Professor Charlie Gourley talks to a colleague in a lab. Both are wearing white lab coats and face masks.

What do you love the most about what you do?

I love the discovery aspect of research, getting new results in the lab or the clinic that no one else knows about yet, and that could really change things. For example, we were one of only five places in the world where the first clinical trial with the drug Olaparib, which has become a game-changer for patients with ovarian cancer, took place. I remember the first and second patients we gave the drug to and starting to see them get better very quickly. We knew at that time that there was a high chance that this drug could change the management of ovarian cancer.

Over the course of the next 10-12 years, we had a major role in the subsequent trials leading to the approval of Olaparib for the treatment of women with advanced ovarian cancer. Because we were part of these trials in Edinburgh, our patients were able to benefit from this drug years before it was licensed.

That is really why you do it, for new drugs that can really help patients.

What would you say has been the biggest challenge?

On a personal level, balancing everything is quite challenging. It is difficult to find the time to do everything, but that is quite a boring answer!

One frustration is trying to get the NHS in Scotland to grasp the opportunities presented by new genetic sequencing technologies. Using more complex genetic testing in cancer patients could actually save money.

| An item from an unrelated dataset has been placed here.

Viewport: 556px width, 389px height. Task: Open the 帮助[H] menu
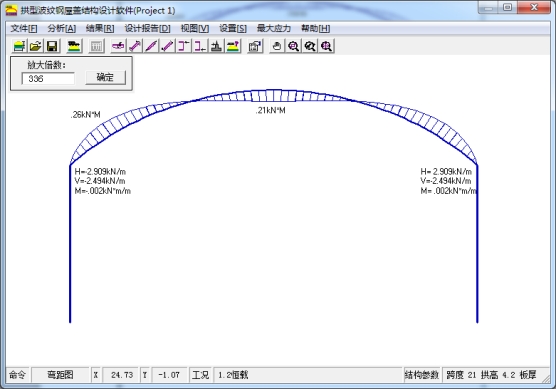[x=316, y=28]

We were doing routine BRCA gene sequencing in ovarian cancer patients before the rest of the UK, but since the 100,000 Genomes Project was funded in England in 2013, it feels like we are playing catch up. We don’t really have an equivalent in Scotland and we don’t want to fall behind.

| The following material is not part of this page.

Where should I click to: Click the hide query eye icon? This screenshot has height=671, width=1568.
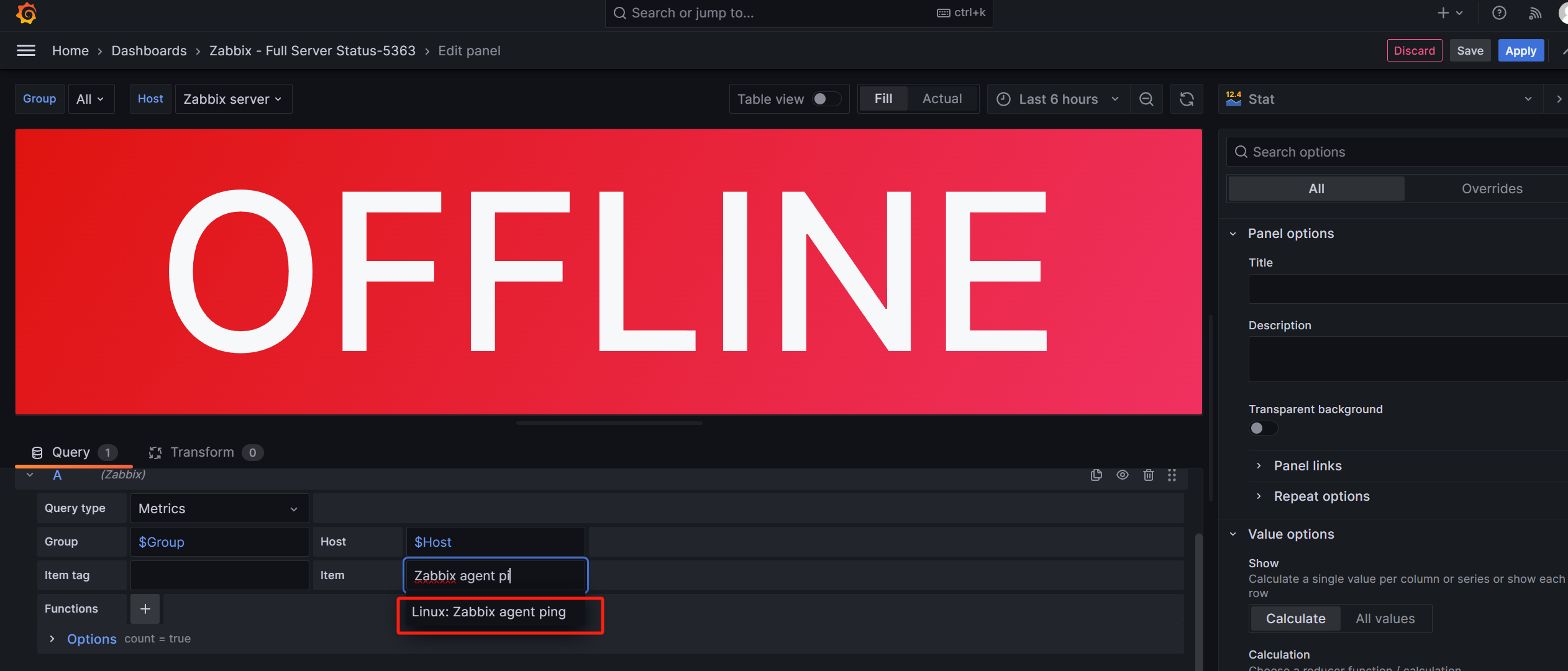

What impact has COVID-19 had on your work?

It hasn’t had a massive impact to be honest. Patients are still coming through and we are still doing clinical trials. Although the trials were stopped for a couple of months, Edinburgh was one of the first places to restart them.

In terms of the lab, PhD students were the most affected as they have to get things done in a pretty tight timeline. For my research group as a whole, we spent a lot of time during lockdown writing up papers.

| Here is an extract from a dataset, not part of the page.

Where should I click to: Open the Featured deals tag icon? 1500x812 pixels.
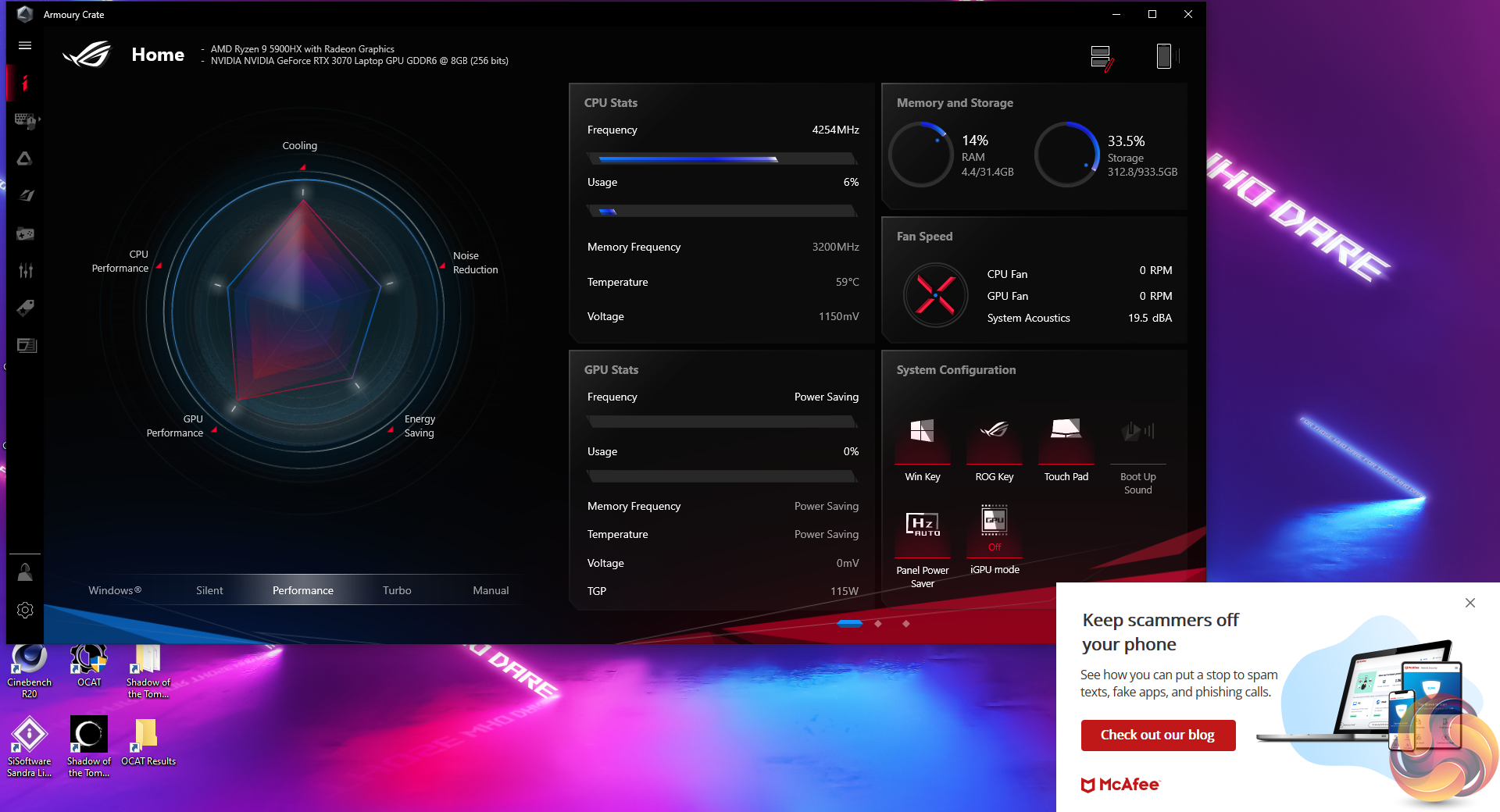coord(25,308)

What do you plan to do next? What does the future of ovarian cancer therapy look like?

We are trying to understand the mechanisms of resistance to drugs like Olaparib so we can attack those mechanisms and get a bigger beneficial effect.

We also carry out large drug screens to identify new treatments for rare types of ovarian cancer and work out which patients they should be given to in clinical trials. We are working with drug development teams at the Cancer Research UK Edinburgh Centre as well as pharmaceutical companies to target drugs to specific cancer subsets.

I am very hopeful about advances in genome sequencing. We are just pulling together the data from the whole genome sequences of 120 Scottish patients and finding novel cancer features that are likely to impact how we treat patients in the near future.

Ovarian cancer treatments are definitely improving. PARP (Poly (ADP-ribose) Polymerase) inhibitors like Olaparib are having a big impact on patients. We know these drugs delay the time until ovarian cancer comes back; what we hope is that they also cure more patients. These data should be available soon; the signals so far are encouraging.

Close up shot of a white lab coat with the Cancer Research UK logo embroidered on and pens in the pocket.

Charlie Gourley is Professor of Medical Oncology and the Clinical Director of the CRUK Edinburgh Centre, and Director of the Nicola Murray Centre for Ovarian Cancer Research.

The Cancer Research UK Edinburgh Centre brings together cancer scientists and clinicians from across the University of Edinburgh, delivering outstanding cancer research and improved patient care.